> [Source material]
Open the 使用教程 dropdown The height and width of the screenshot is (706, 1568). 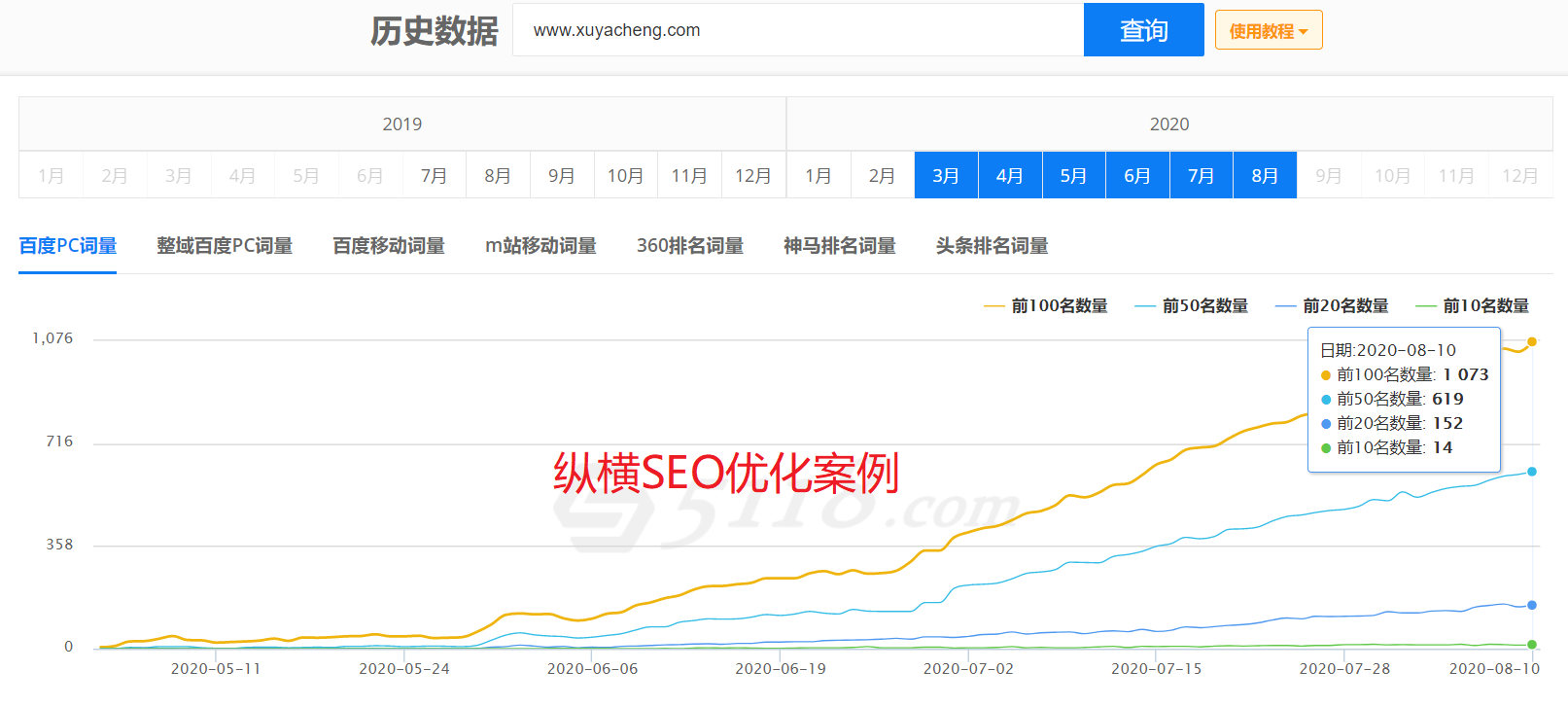(x=1268, y=31)
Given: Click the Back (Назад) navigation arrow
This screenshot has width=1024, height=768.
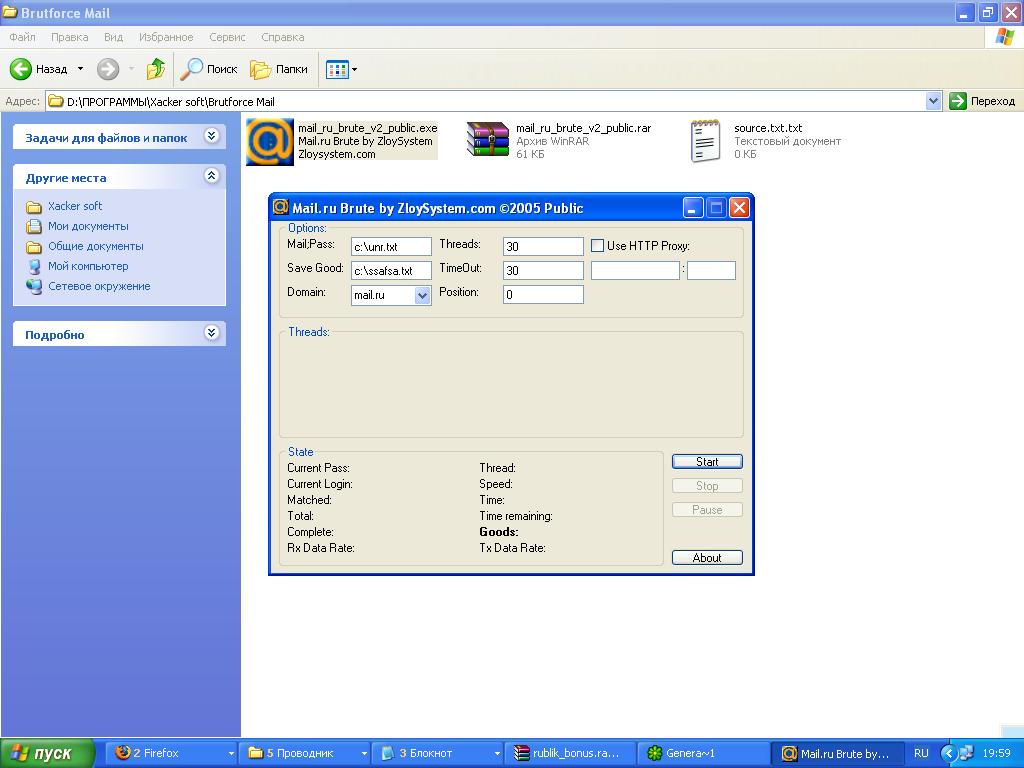Looking at the screenshot, I should pyautogui.click(x=22, y=69).
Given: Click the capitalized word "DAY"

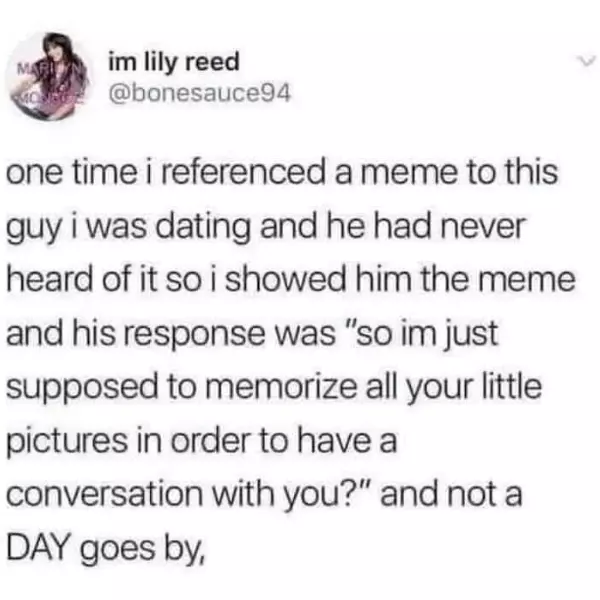Looking at the screenshot, I should pyautogui.click(x=39, y=546).
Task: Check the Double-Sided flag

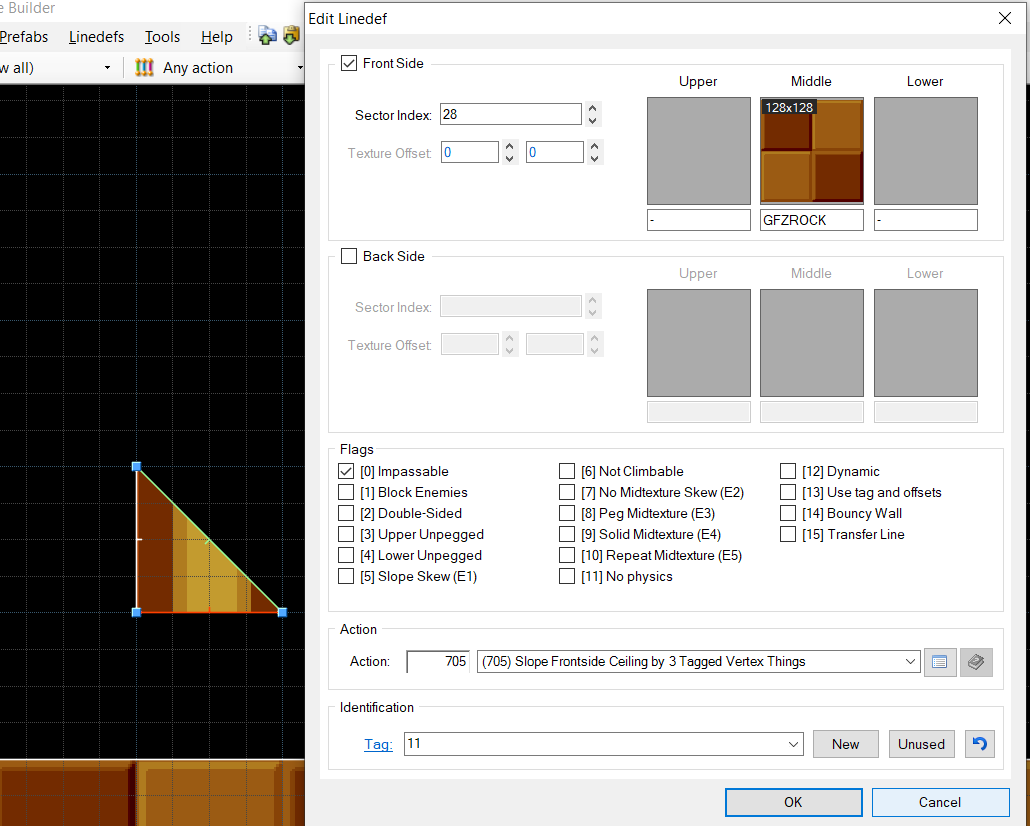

> [Aim of the exercise] Pictures excluded, output exactly the line that contains "This screenshot has width=1024, height=768." and every line after it to the end of the data above.

> [Written solution]
This screenshot has width=1024, height=768.
Looking at the screenshot, I should pyautogui.click(x=22, y=69).
Given: Click the capitalized word "DAY"

Looking at the screenshot, I should pyautogui.click(x=39, y=546).
Task: Check the Double-Sided flag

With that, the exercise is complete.